Originally Posted by *_withoutYou* /img/forum/go_quote.gif LOLyou don't like it? how come?

It looks like one big heap o' frizzhead-in-action. I guess I would no more do that to my own hair than I would go shaving all of my hair off (so I am left bald).


----------



## lummerz (Oct 27, 2006)

In my opinion, it is a bold look and you pull it off well! Real well actually. It wouldn't look on me..cuz i don't have the right look...but you look sophisticated and as i said..bold..so well done!


----------



## Miss World (Jan 10, 2007)

I was once told that you shouldn't perm your hair if its naturally curly! not sure why but I didn't want to risk anything


----------



## laurenbusta (Jan 10, 2007)

i like it.. i think its a cute bold style and if u have the guts then go for it! i've gotten my hair permed before and i personally liked it..but i've never seen someone use those type of rods to perm hair before.. but good luck!


----------



## lilpinkbunny44 (Jan 11, 2007)

looks like something i would do but im not sure the pipe cleaners would actually stay in my hair


----------



## dentaldee (Jan 13, 2007)

it's definitely a commitment!! but i like it!!


----------



## Jennifer (Jan 15, 2007)

my mom used to always perm her hair, as well as lots of people that were older than me (when i was very young). you don't hear much of that anymore.


----------



## Sheikah (Jan 15, 2007)

Oh I love the way it looks. I wouldn't do it though but I definitely like the way it looks on the model. Think about it and if you think it'll suit you, try it.
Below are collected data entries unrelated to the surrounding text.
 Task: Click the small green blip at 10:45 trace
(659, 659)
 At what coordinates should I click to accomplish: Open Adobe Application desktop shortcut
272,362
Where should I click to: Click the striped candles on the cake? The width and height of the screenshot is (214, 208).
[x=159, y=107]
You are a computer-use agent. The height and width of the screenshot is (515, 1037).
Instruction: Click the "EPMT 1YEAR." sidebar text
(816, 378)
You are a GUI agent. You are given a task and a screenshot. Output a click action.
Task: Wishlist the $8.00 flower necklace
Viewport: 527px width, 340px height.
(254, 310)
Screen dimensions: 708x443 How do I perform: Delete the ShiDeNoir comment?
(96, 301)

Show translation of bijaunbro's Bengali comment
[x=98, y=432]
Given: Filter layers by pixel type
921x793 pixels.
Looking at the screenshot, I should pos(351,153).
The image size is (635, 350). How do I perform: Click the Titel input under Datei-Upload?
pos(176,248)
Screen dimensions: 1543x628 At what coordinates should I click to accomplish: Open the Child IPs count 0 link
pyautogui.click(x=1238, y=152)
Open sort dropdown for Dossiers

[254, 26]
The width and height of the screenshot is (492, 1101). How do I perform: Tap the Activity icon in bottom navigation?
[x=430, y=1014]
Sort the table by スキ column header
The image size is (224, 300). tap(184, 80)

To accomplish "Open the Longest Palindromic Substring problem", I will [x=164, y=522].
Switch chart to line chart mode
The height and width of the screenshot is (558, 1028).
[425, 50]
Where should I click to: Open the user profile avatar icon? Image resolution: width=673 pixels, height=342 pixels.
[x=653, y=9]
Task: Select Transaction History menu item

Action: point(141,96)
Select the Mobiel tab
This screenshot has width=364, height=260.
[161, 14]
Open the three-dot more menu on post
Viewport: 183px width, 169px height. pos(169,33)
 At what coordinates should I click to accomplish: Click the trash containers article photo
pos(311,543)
I have never had a perm so I don't really know how they turn out.


----------



## anjanasadil (Jan 16, 2007)

i got my hair permed this past june. and its STILL growing out. i had a horrible experience. i had nice silky long hair about 3/4 of the way down my back. i just thought that the perm would be a nice change. something different. WHOA , what a difference it was. after the perm it was one big frizzy mess. no amount of leave in conditioner or serum would tame it. and it would take forever to straighten my hair.

all i'm saying is that if your SURE you want it, then go for it. its a love hate relationship.


----------



## xclusiiv (Jan 17, 2007)

I was recently going to do the same thing. Luckly, my mom worned me that you fries your hair and that I should only get it done profesionally. =(

My hair is a little wavy natuarlly but I'v always wanted nice curls


----------



## Princess6828 (Jan 17, 2007)

No offense - but I think that looks hideous. Sooooo 80's, which is where perms belong imho. I had a friend who got a perm thinking it was going to be all soft and wavy like a year ago - DISASTER! It was a horrible frizzy, half-flat/half-kinky mess.


----------



## anjanasadil (Jan 20, 2007)

Originally Posted by *Princess6828* /img/forum/go_quote.gif No offense - but I think that looks hideous. Sooooo 80's, which is where perms belong imho. I had a friend who got a perm thinking it was going to be all soft and wavy like a year ago - DISASTER! It was a horrible frizzy, half-flat/half-kinky mess. i know exactly how your friend felt! i got my perm thinking it was going to be all soft and wavy and full of nice body and bounce. BOYYYY was i wrong!!! it ended up kinky, frizzy..u name it. and NO amount of serum or conditioner or products helped tame it.


----------